Ha pasado una semana y sigue siendo muy difícil de digerir. Les hablo de la imagen de Aylan Kurdi, el niño de la playa.

Debo confesar que en las primeras horas, tras la publicación de la cruda imagen captada en la costa de Bodrum , fui de los que pensé que todo quedaría en un impacto inicial en los informativos y en las portadas de algunos medios para después pasar página y desviar el foco hacia otro lado. Enfrascarse por ejemplo en un debate sobre la idoneidad o no de publicar la foto de un niño de 3 años yaciendo inerte donde debería estar jugando con la arena. Pensé que, como en ocasiones anteriores, todo quedaría en un sinfín de comentarios en las redes sociales de ciudadanos anónimos y no tan anónimos que al final se difuminarían en el tiempo. Pero hasta la foto de Aylan ya había llovido sobre mojado. Apenas cinco días antes habíamos contemplado la imagen de un refugiado vendiendo bolis en la calle con su hija de 4 años dormida como un saco sobre su hombro. Días después veíamos otra imagen de la desesperación. Un padre se aferraba a las vías del tren con su mujer y su bebé.
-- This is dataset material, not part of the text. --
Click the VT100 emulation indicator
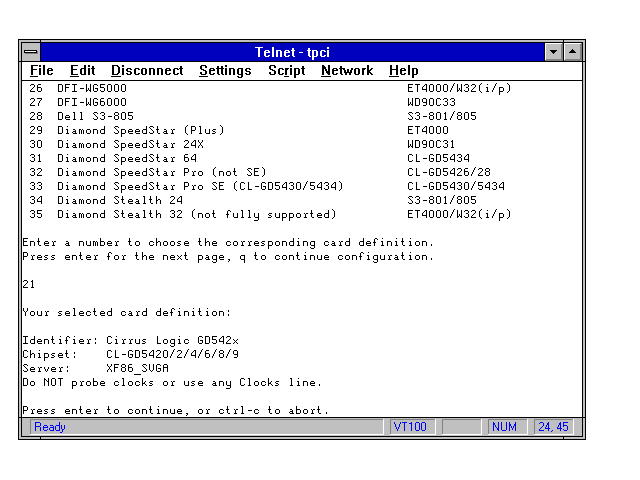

Son todas ellas imágenes de la desesperación que vive el pueblo sirio. Es el drama de un país que se desangra. La imagen de Aylan quizás sea la que ha abierto los ojos de par en par a Occidente pero como me dijo el doctor Nizar Mouaffak, por desgracia hay miles de Aylan Kurdi. Sensacionalismo o no, el caso es que la sucesión de imágenes ha removido los cimientos de la Vieja Europa y parece que los gobernantes están por la labor de buscar soluciones efectivas a la situación de los millones de refugiados que huyen de un país, Siria, que se desangra día a día desde hace ya cuatro años.